● **The task**: Pictures are to be left out; every line from the one that holds "This screenshot has width=1002, height=381." to the end of the data is to be retyped exactly.

● **Pixel coordinate grounding data**:

__________

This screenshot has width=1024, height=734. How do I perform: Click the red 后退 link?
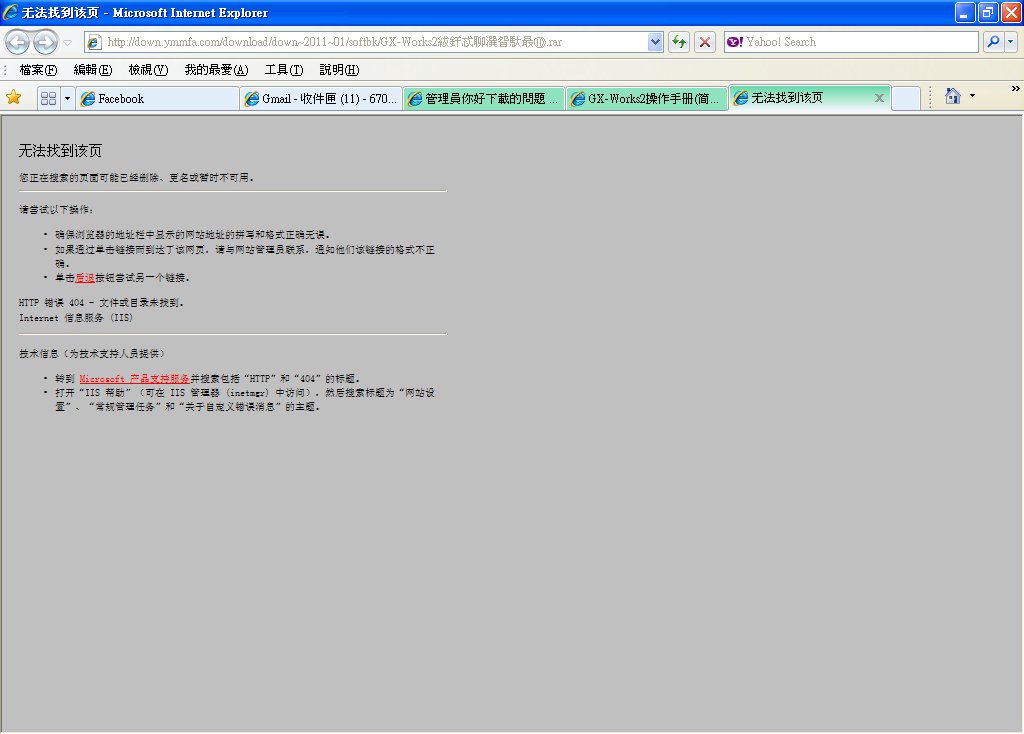tap(85, 277)
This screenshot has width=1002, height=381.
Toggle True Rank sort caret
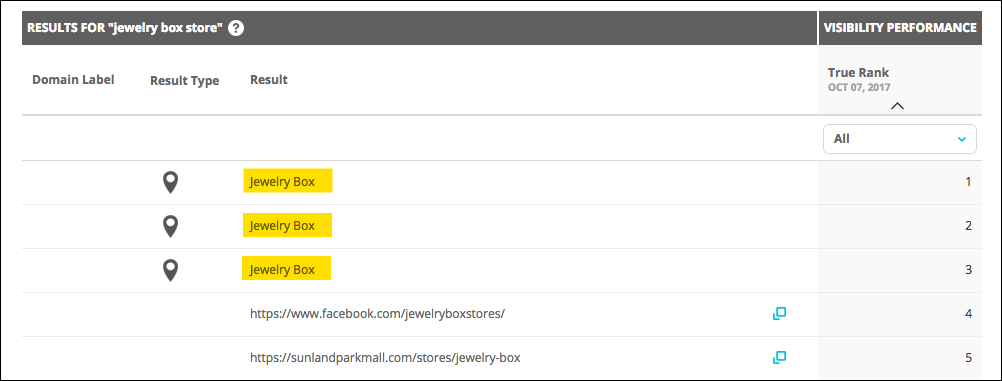pos(897,105)
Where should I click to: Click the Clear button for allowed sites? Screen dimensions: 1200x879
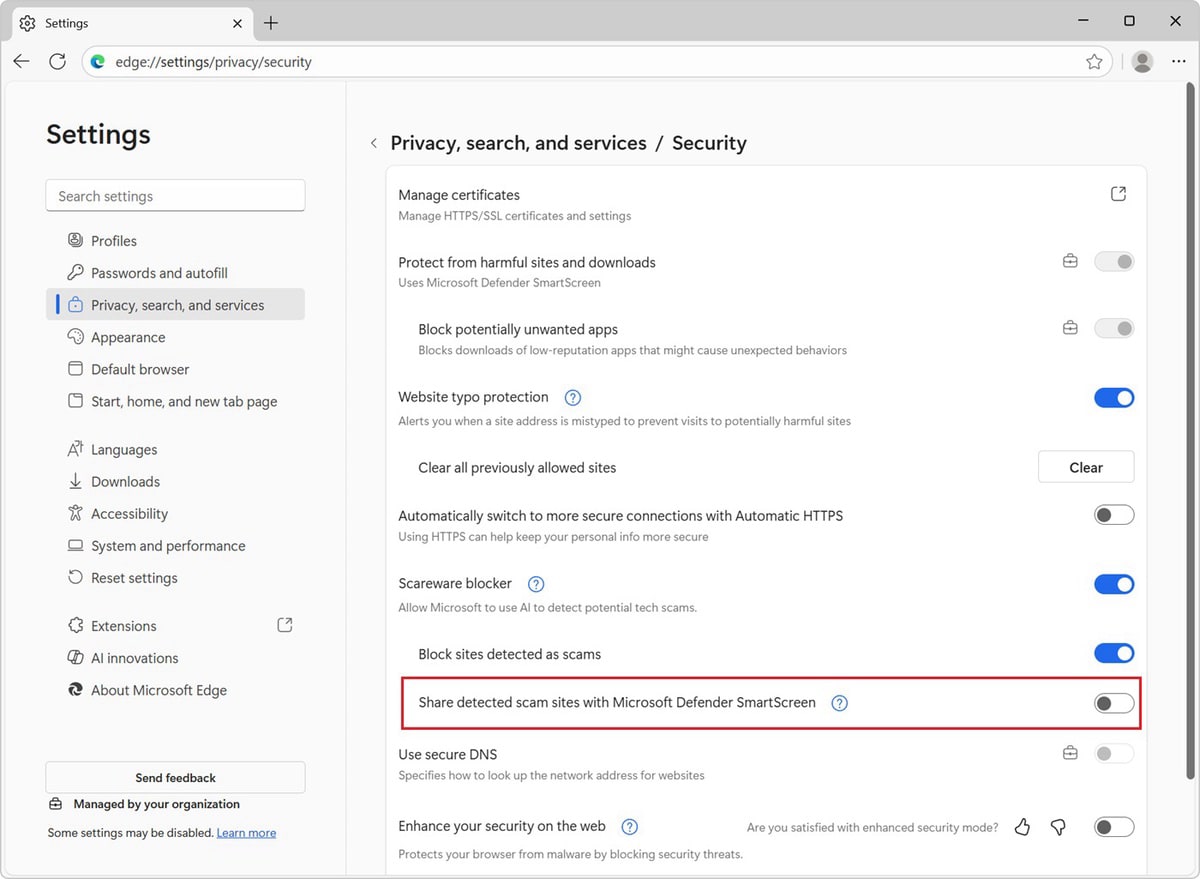1085,467
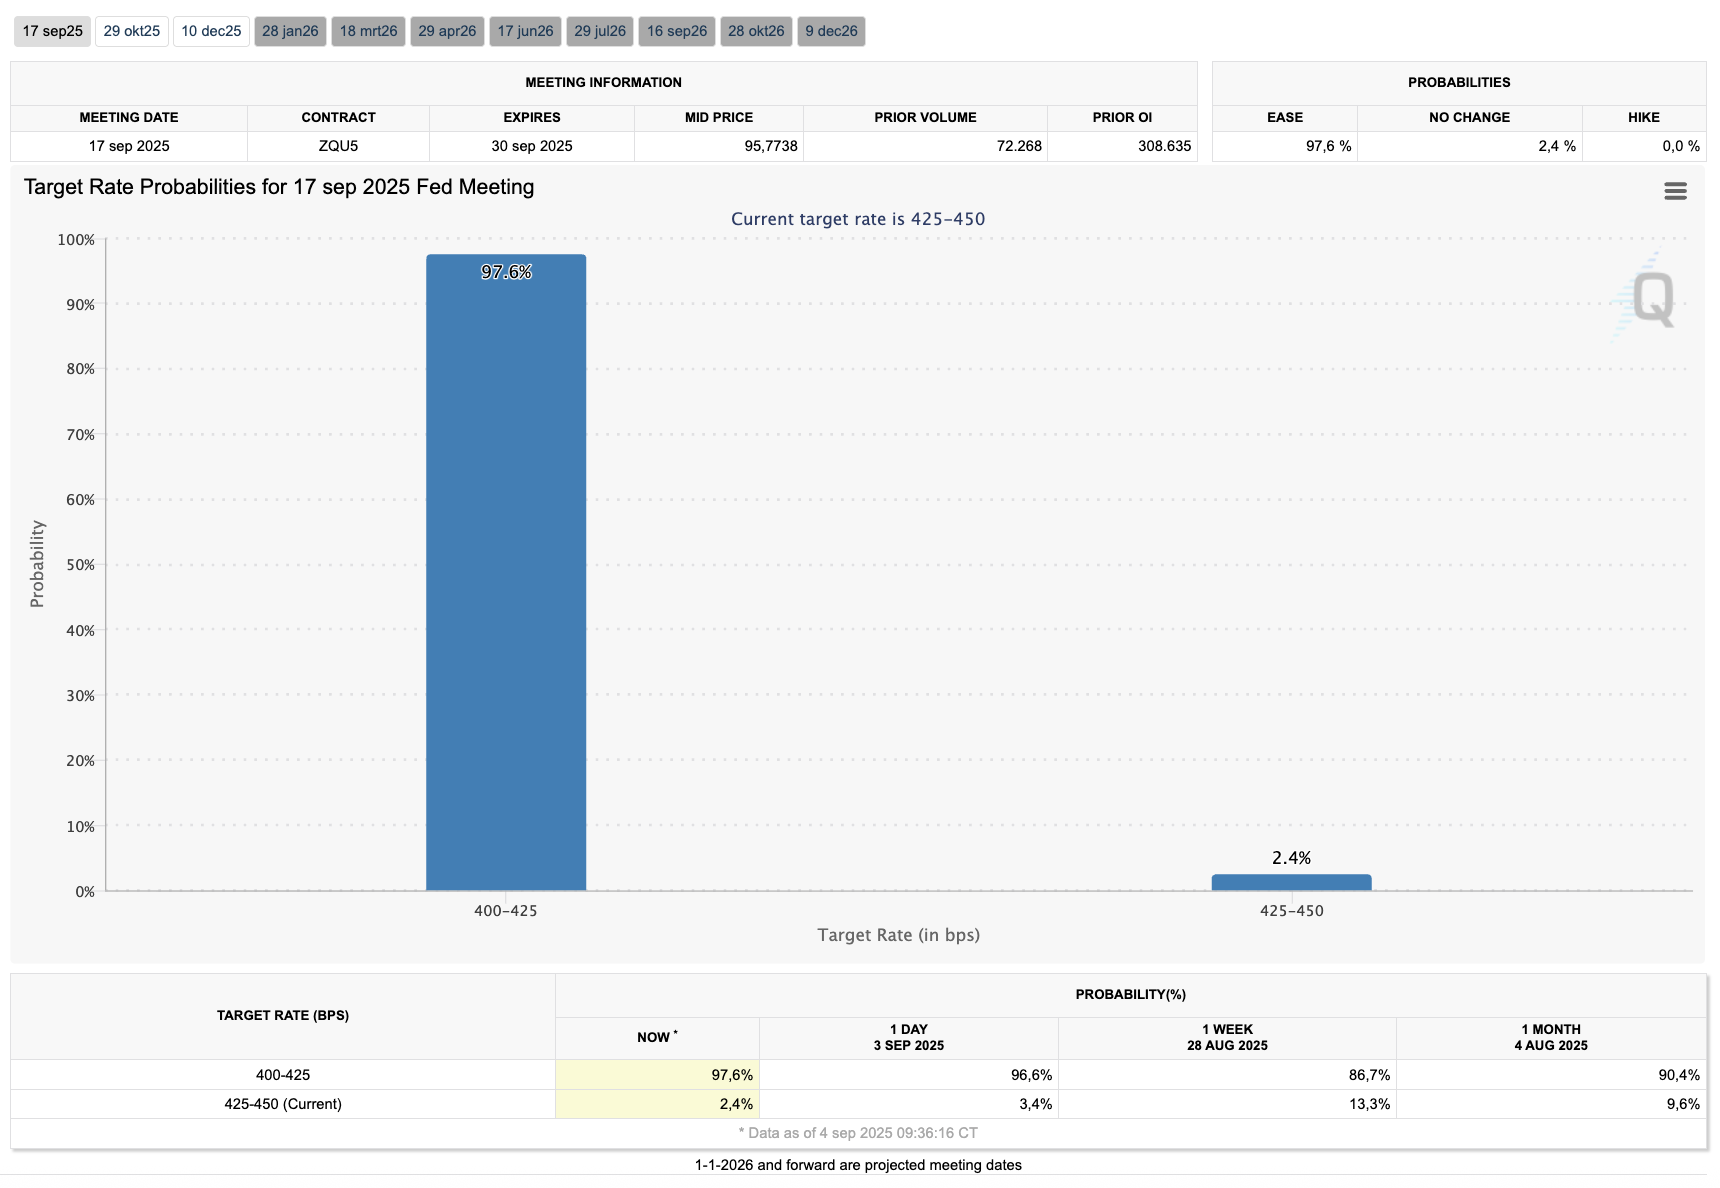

__________

● **Exercise response**:
This screenshot has width=1002, height=381.
Toggle True Rank sort caret
pos(897,105)
Where should I click to: Click the Clear button for allowed sites? Screen dimensions: 1200x879
1085,467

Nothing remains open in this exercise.